1章 (6)
「勝機が?」
「はい。ひとつ、策がございます」
本来であれば喜ぶべきその家臣の言葉を、綱成は喜ばなかった。反対に、表情を険しくした。
「おぬしのなんとかしたいという気持ちは分かるが、感情に任せた言葉は控えてもらおう。この場は冷厳に話し合わないとならないところだ。それができるとふんだからこそ、おぬしにも同席してもらったのだ。あらためて言っておくが、無論わしも、明け渡しなぞしたくはない。感情に任せて言えば、明け渡すくらいなら、死を覚悟で一戦交えたい」
「いえ、けっして苦し紛れの言葉ではありませぬ。策があるのです」
「うぅむ……」
綱成が目を瞑って深く息を吐く。
綱成は、「真実か?」という問いを呑み込んだ。実際に策があろうが感情的になっていようが、「真実です」と答えるのは当然だからだ。返ってくる答えが分かっているのであれば、聞いたところで時の無駄というものだ。
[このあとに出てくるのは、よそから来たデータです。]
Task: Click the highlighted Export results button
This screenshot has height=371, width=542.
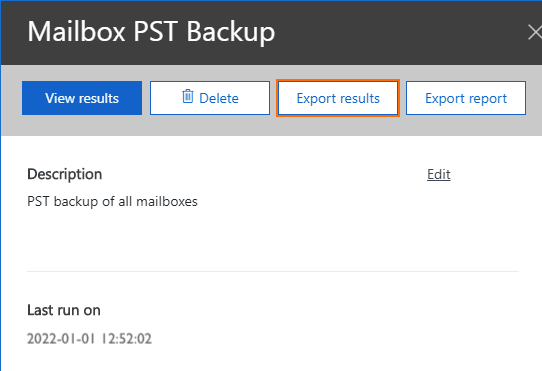Action: click(338, 98)
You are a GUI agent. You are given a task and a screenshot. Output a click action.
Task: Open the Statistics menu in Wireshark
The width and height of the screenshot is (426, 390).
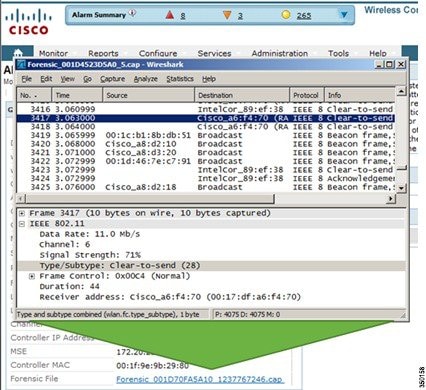(x=180, y=79)
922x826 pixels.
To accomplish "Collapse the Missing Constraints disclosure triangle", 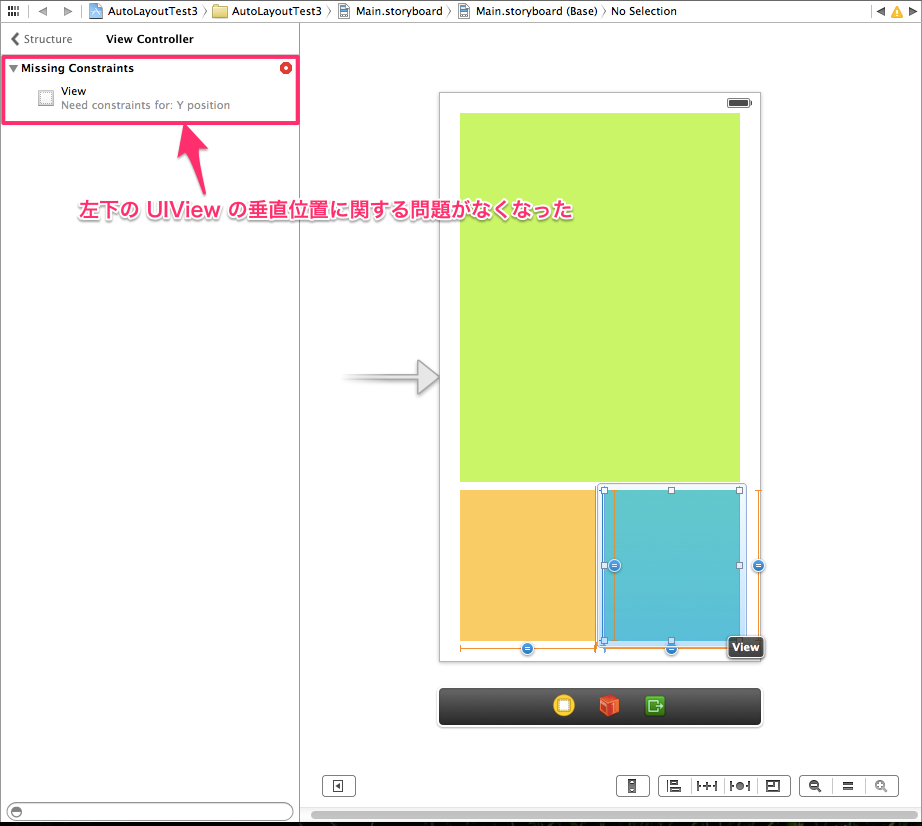I will coord(13,68).
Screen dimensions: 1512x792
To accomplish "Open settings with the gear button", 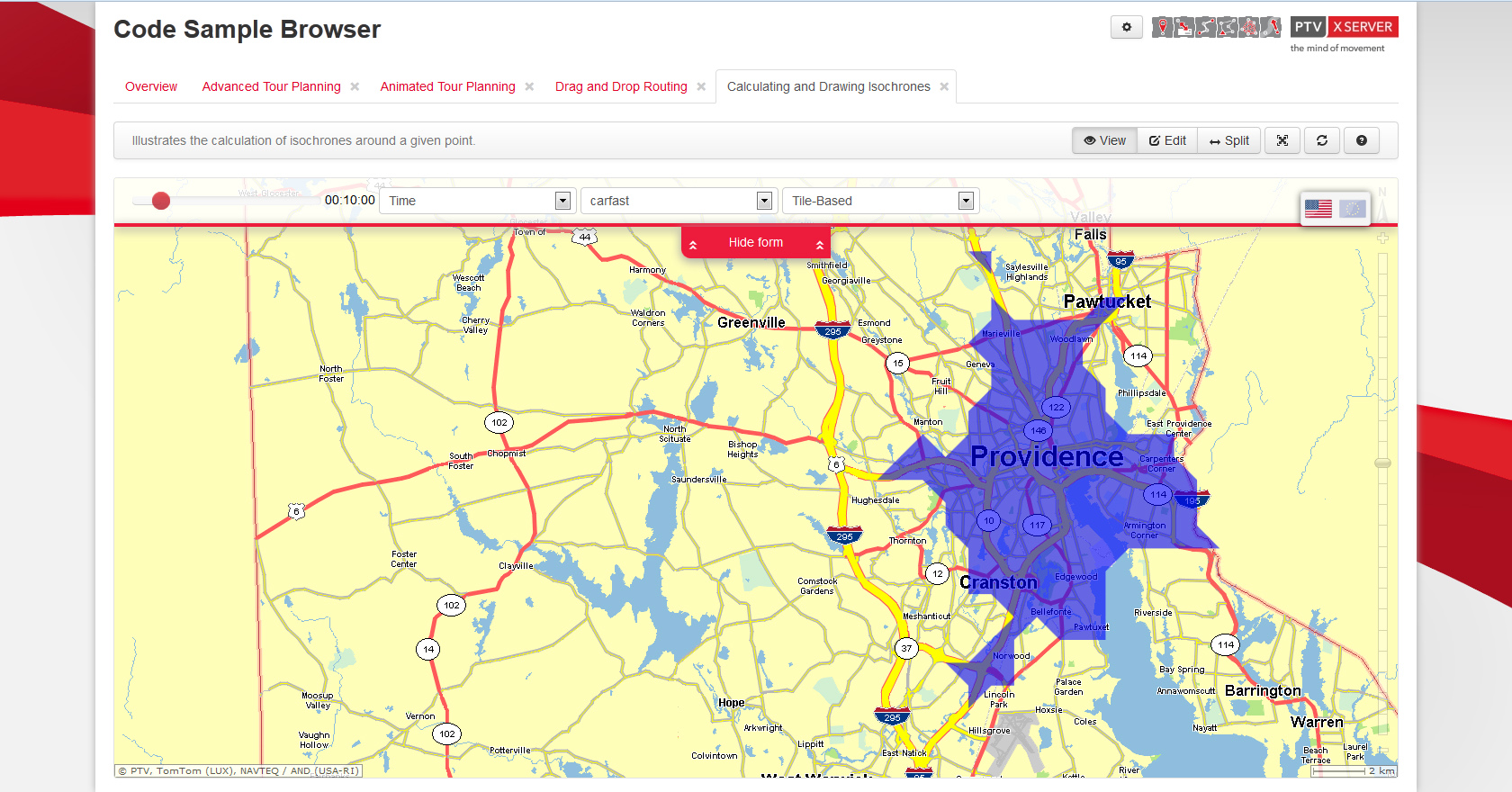I will pos(1126,27).
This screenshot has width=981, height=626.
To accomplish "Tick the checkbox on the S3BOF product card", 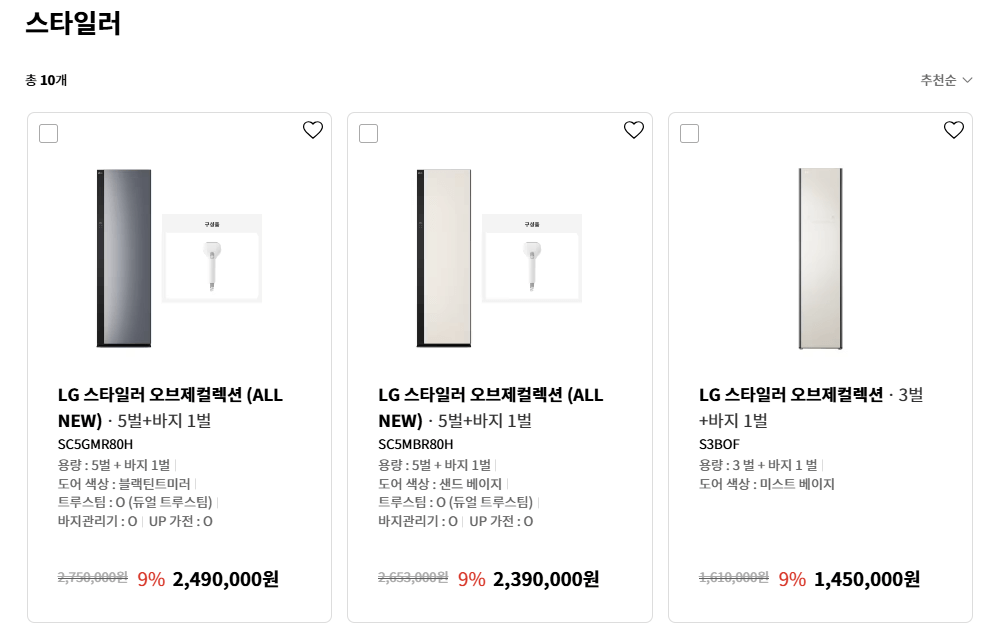I will (x=689, y=133).
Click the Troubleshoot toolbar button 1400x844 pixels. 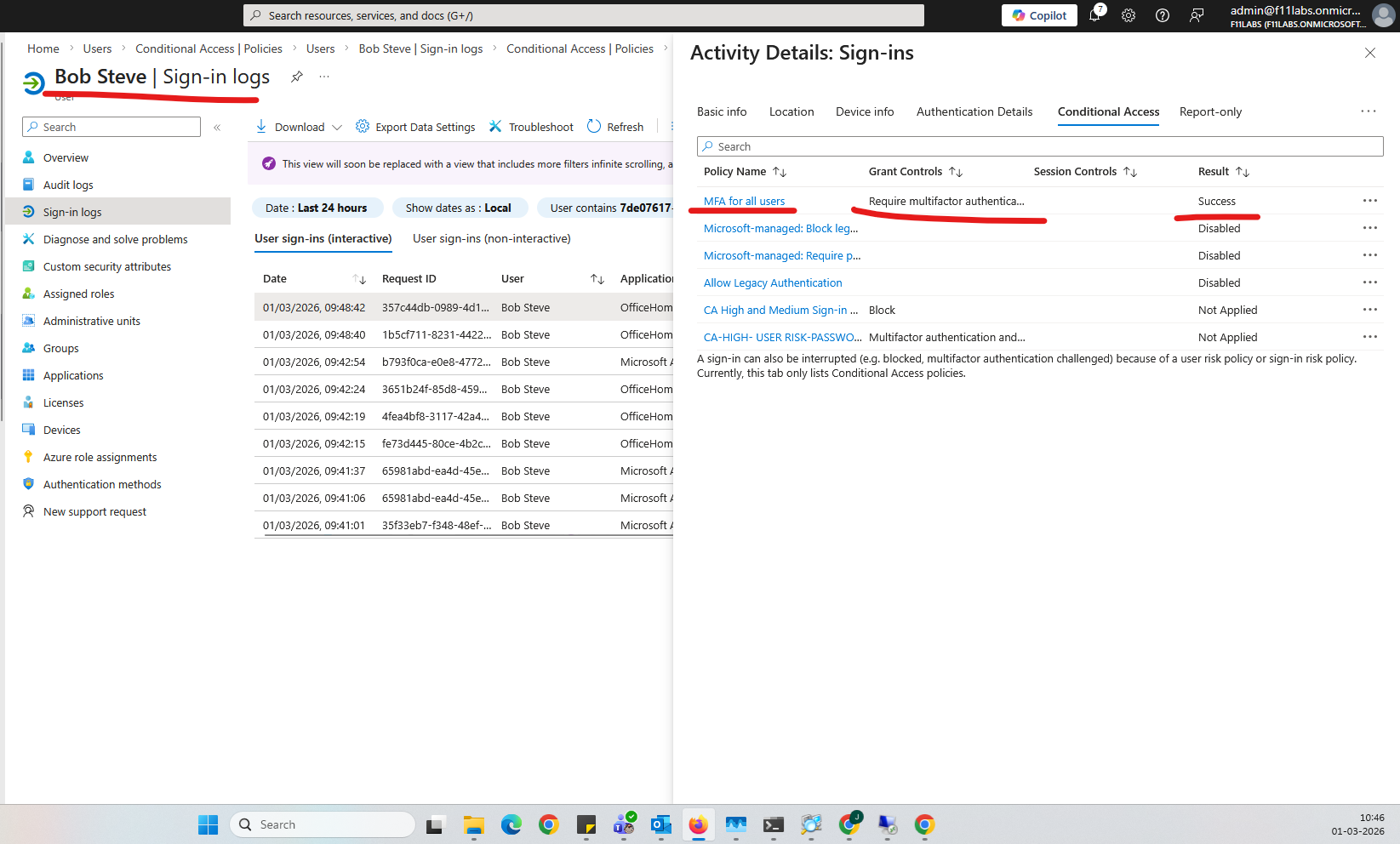531,127
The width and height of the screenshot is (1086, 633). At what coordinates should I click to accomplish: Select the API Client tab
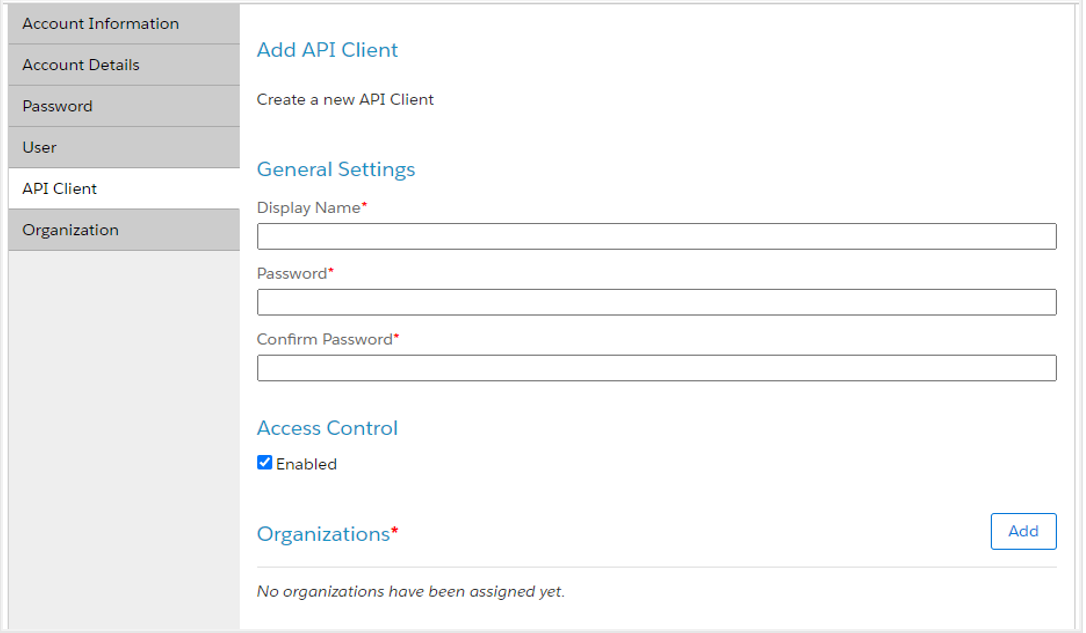[x=58, y=188]
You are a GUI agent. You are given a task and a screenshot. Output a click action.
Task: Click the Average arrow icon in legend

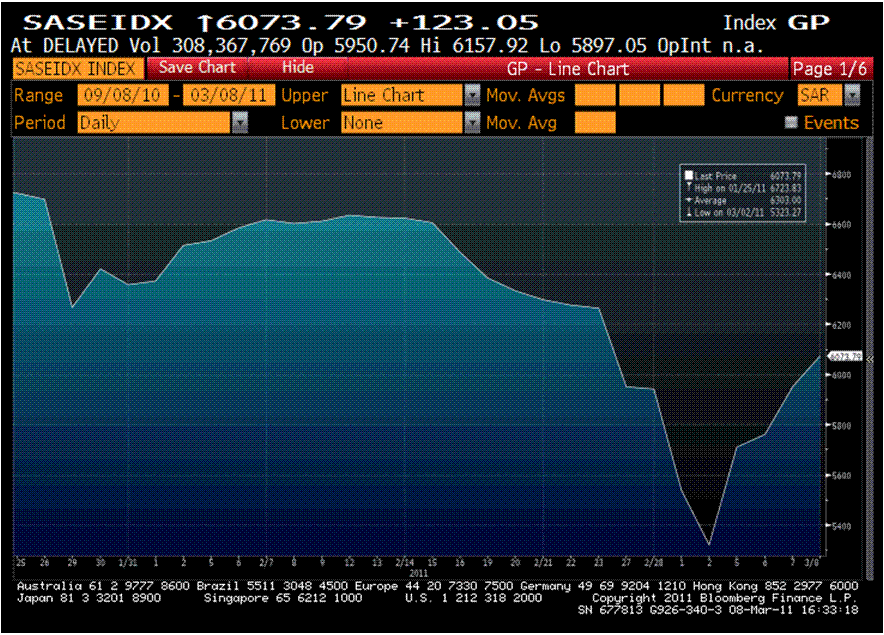pos(688,200)
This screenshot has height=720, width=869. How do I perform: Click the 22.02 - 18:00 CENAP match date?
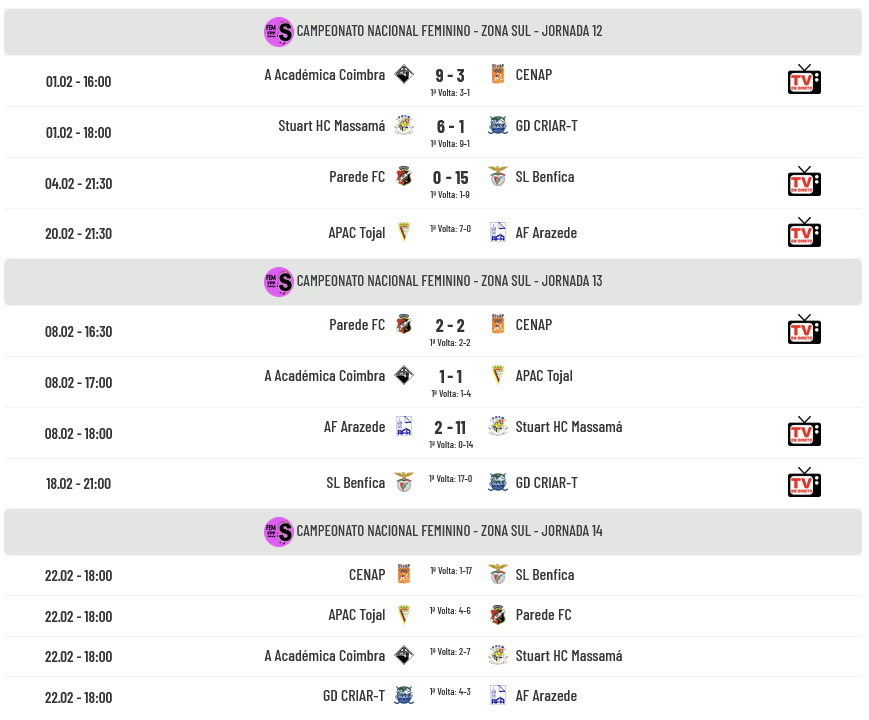(x=79, y=576)
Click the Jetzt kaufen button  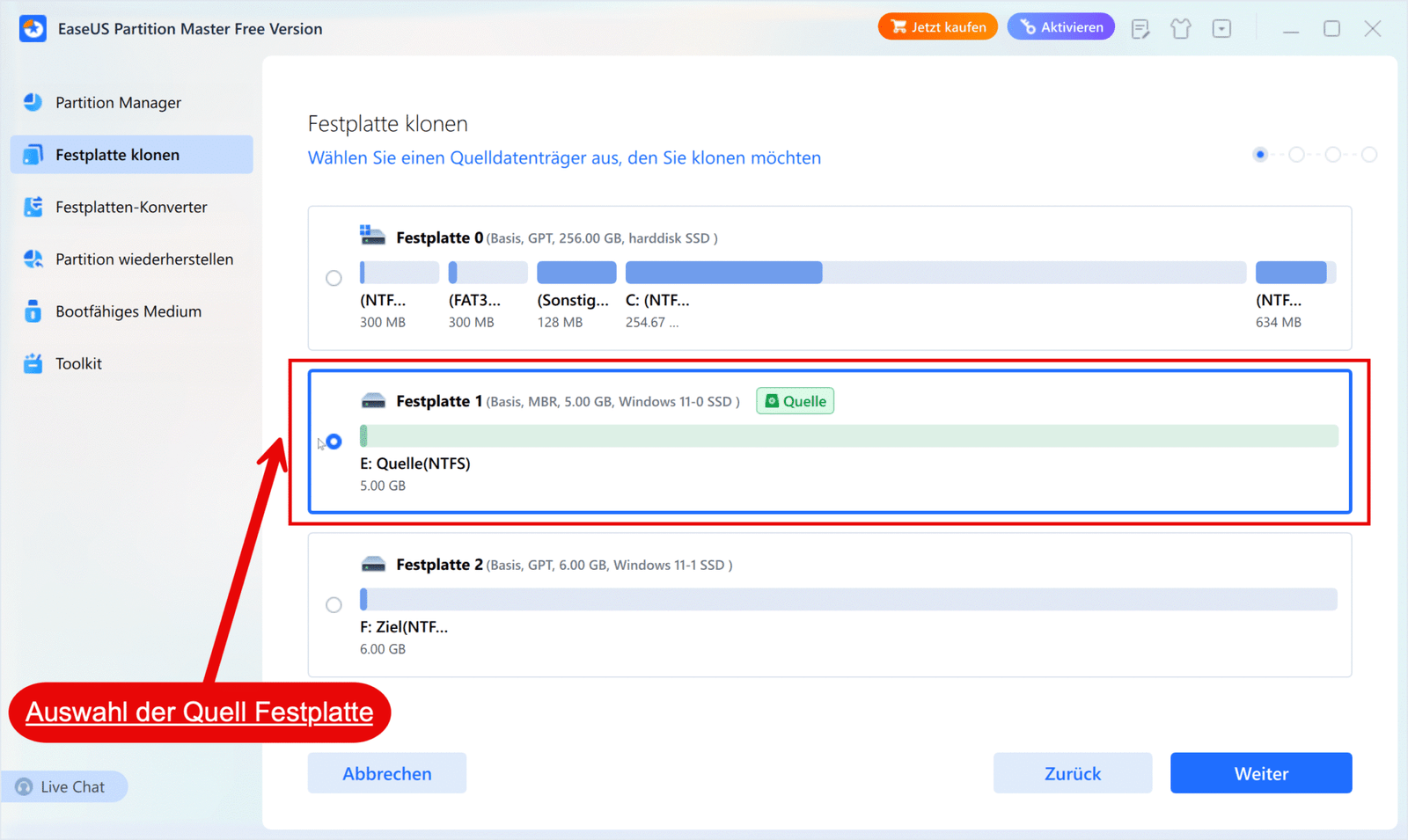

元忠ほどの男がこのような場で言うのなら、しかし、策は本当にあるのだろう。綱成は元忠の言葉を、それまでの実績とこの状況を鑑みて、信じた。だが問題は、その「策」が、客観的に見て使えるかどうかだ。一旦戦いへと踏み出せば後戻りはできず、策が機能せずに負ければ全滅となってしまうのだ。
「殿の心中お察し申す。策の優劣は、その後の家臣たちに多大な影響を与える。それは承知しております」
多目元忠は綱成の心を透かし見た。それくらいの芸当はやれる男だと元忠を買っている綱成は、言い当てられてもさして驚かない。
「それで、おぬしはどう見る。策の効果を」
「なんとも」
判断がつかないと元忠は言う。強く押さないことによって信憑性を高める効果を狙っもいるし、正直合戦は生き物なので元忠自身も判断がつきかねた。
「いずれにしても、この籠城はまだ備蓄もあり、そして敵勢も今日明日に攻めてくるものでもないでしょう。策を検討する時は、少なくともあるのではないかと思われます」
川越の地は当時から肥沃で、城内の食糧備蓄はまだ余裕があった。そして敵の足利、上杉連合軍は後北条の実力を恐れて、全面攻撃をまだ躊躇っていた。そのような状況なので、策を検討するくらいの時間の余裕はあると、多目元忠は言っていた。
「そのとおりだな。聞くだけなら、戦況が良くも悪くもなるまい。ではまず、その方の策を聞いてみようではないか」
城守の言葉に、元忠はスッと膝を前に進めた。
そして糸月に視線を振り、小さく咳払いした。重要極まる話なので席をはずしてほしいという意味だ。それを察した糸月は綱成を見て、頷いているのを確認すると、すぐさま天井裏へ消えていった。